====== Dataset content ======

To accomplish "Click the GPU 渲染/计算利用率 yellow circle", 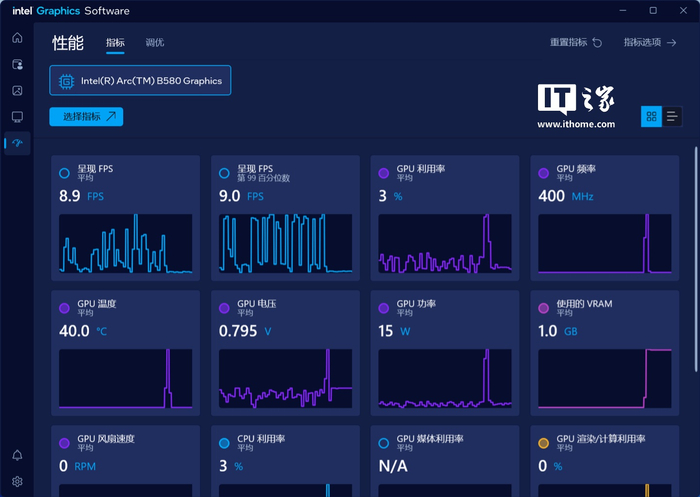I will [544, 443].
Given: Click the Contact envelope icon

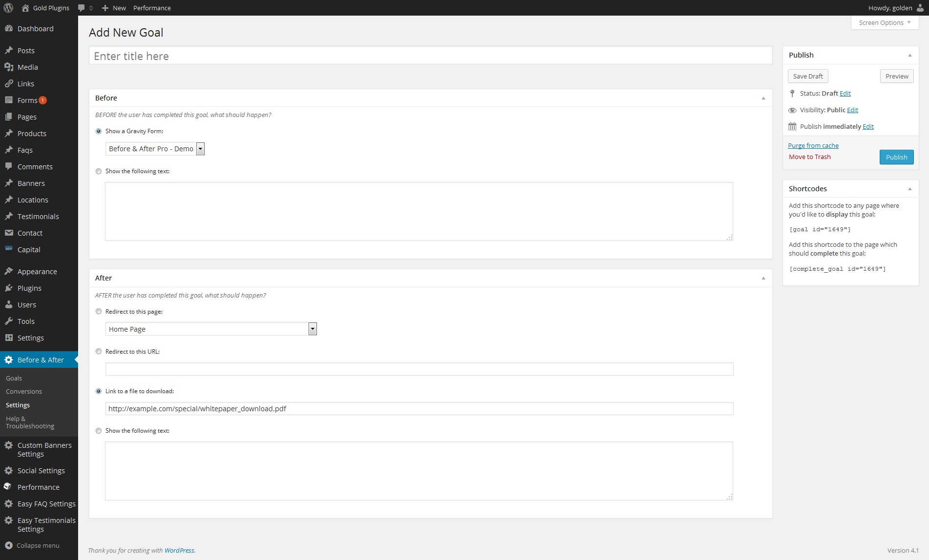Looking at the screenshot, I should click(x=9, y=233).
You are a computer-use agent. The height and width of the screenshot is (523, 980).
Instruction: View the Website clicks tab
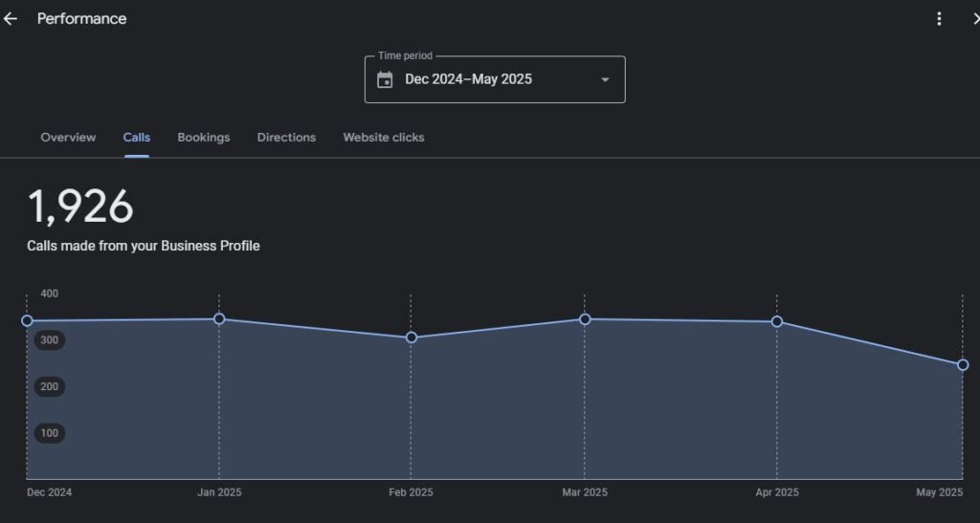(x=384, y=138)
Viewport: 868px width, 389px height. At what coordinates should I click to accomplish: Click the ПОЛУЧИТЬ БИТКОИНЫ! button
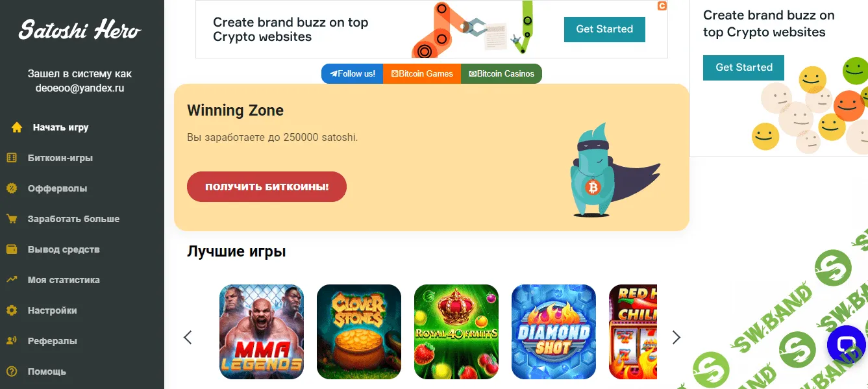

======

» Work item
Leaving the pictures out, copy exactly the lines from the line that contains "You are a computer-use" to the last line of the data, both ends included.

» Response area
You are a computer-use agent. The height and width of the screenshot is (523, 980).
Instruction: View the Website clicks tab
(x=384, y=138)
Viewport: 868px width, 389px height. At what coordinates should I click to accomplish: Click the ПОЛУЧИТЬ БИТКОИНЫ! button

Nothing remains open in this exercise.